● **GIVEN PROBLEM 1**: Decide whether each statement below agrees with the page on mounts and backends, answering yes or no and quoting the words of the page that settle it: (a) Backends are the storage systems that hold the actual data. (b) With mounts, switching storage means rewriting code. (c) The traditional approach allows several backends at the same time.
● **GIVEN PROBLEM 2**: Write out the stretch of the page on mounts and backends from "Traditional Approach vs" through "Backends (Physical Storage)".

● **PASSAGE**:
**********
Skip to content

Mounts & Backends

What are Mounts and Backends?

Backends are storage systems (local filesystem, S3, GCS, databases) that store your actual data. Mounts route virtual filesystem paths to specific backends, allowing you to use multiple storage systems through a unified API.

Traditional Approach vs Mounts

Traditional With Mounts
❌ Hardcode storage location ✅ Configure at runtime
❌ Rewrite code to switch storage ✅ Change mount, keep code
❌ One storage system per app ✅ Multiple backends simultaneously
❌ Manual routing logic ✅ Automatic path-based routing

Key Innovation: One filesystem API, multiple storage backends.


Core Concepts

Backends (Physical Storage)
**********
● **DATA LINES**:
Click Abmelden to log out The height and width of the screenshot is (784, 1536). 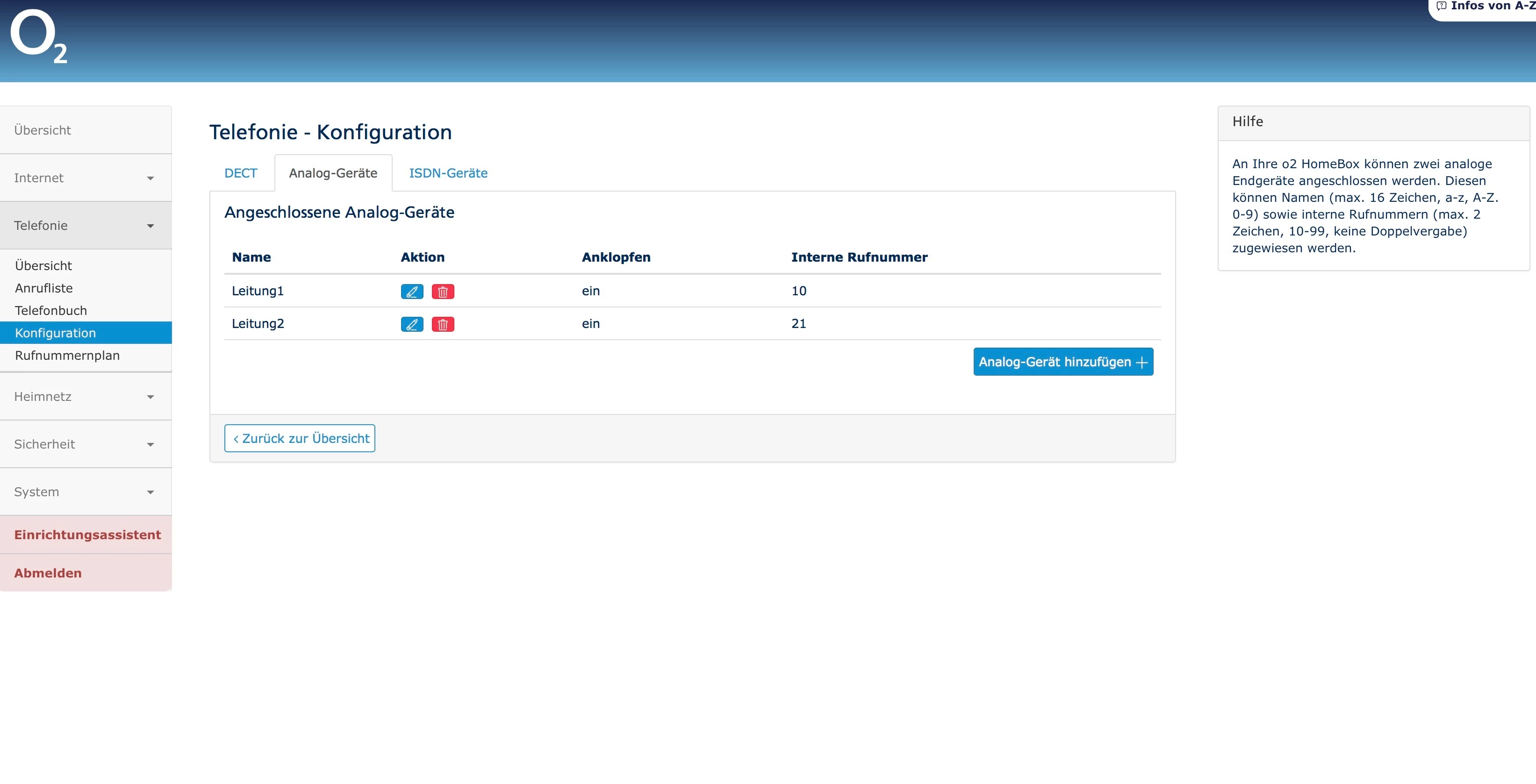(48, 573)

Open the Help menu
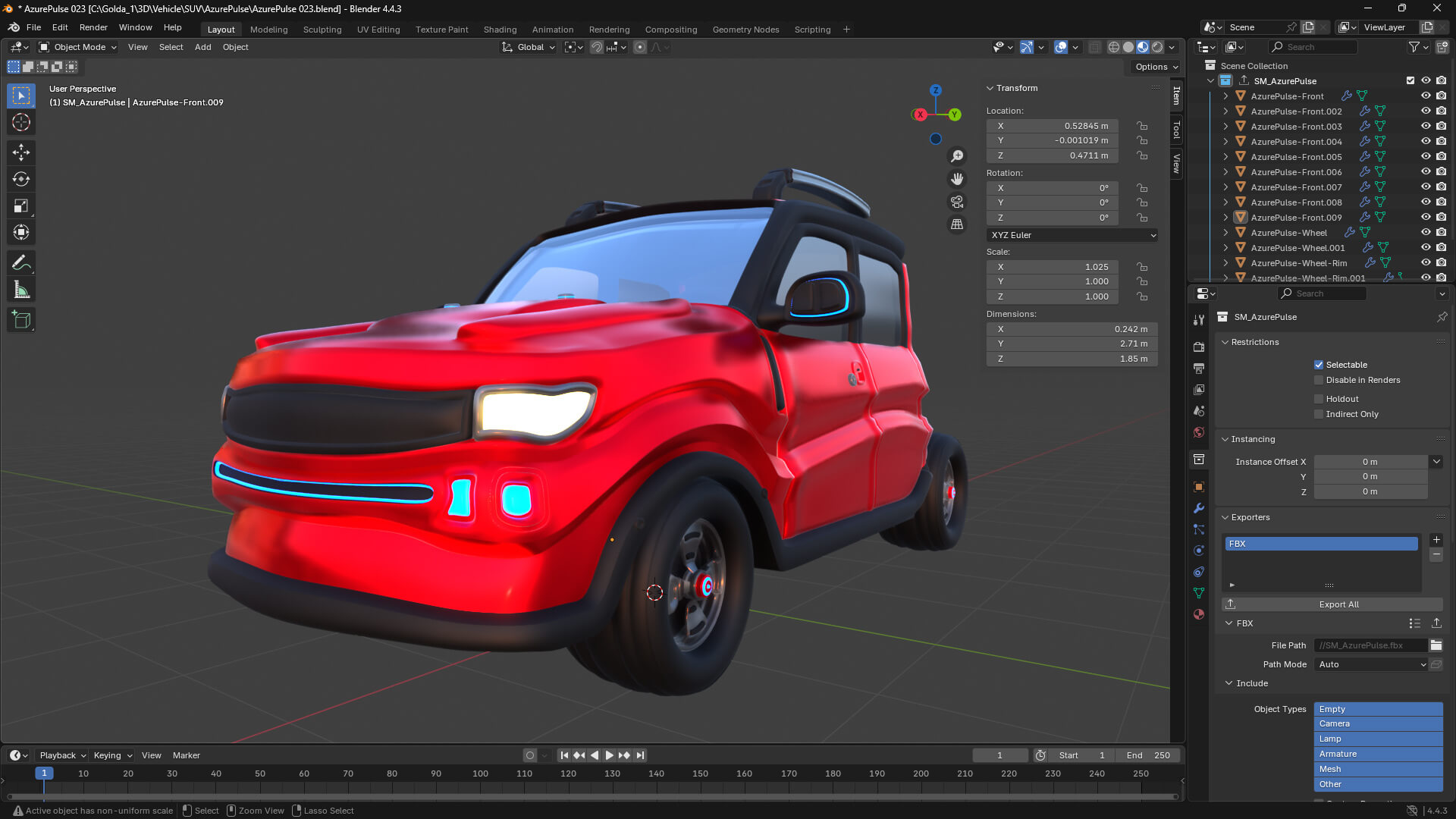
**********
● **COMPLETE OUTPUT 1**:
(a) Yes: "Backends are storage systems (local filesystem, S3, GCS, databases) that store your actual data."
(b) No: "Change mount, keep code"
(c) No: "One storage system per app"

● **COMPLETE OUTPUT 2**:
Traditional Approach vs Mounts

Traditional With Mounts
❌ Hardcode storage location ✅ Configure at runtime
❌ Rewrite code to switch storage ✅ Change mount, keep code
❌ One storage system per app ✅ Multiple backends simultaneously
❌ Manual routing logic ✅ Automatic path-based routing

Key Innovation: One filesystem API, multiple storage backends.


Core Concepts

Backends (Physical Storage)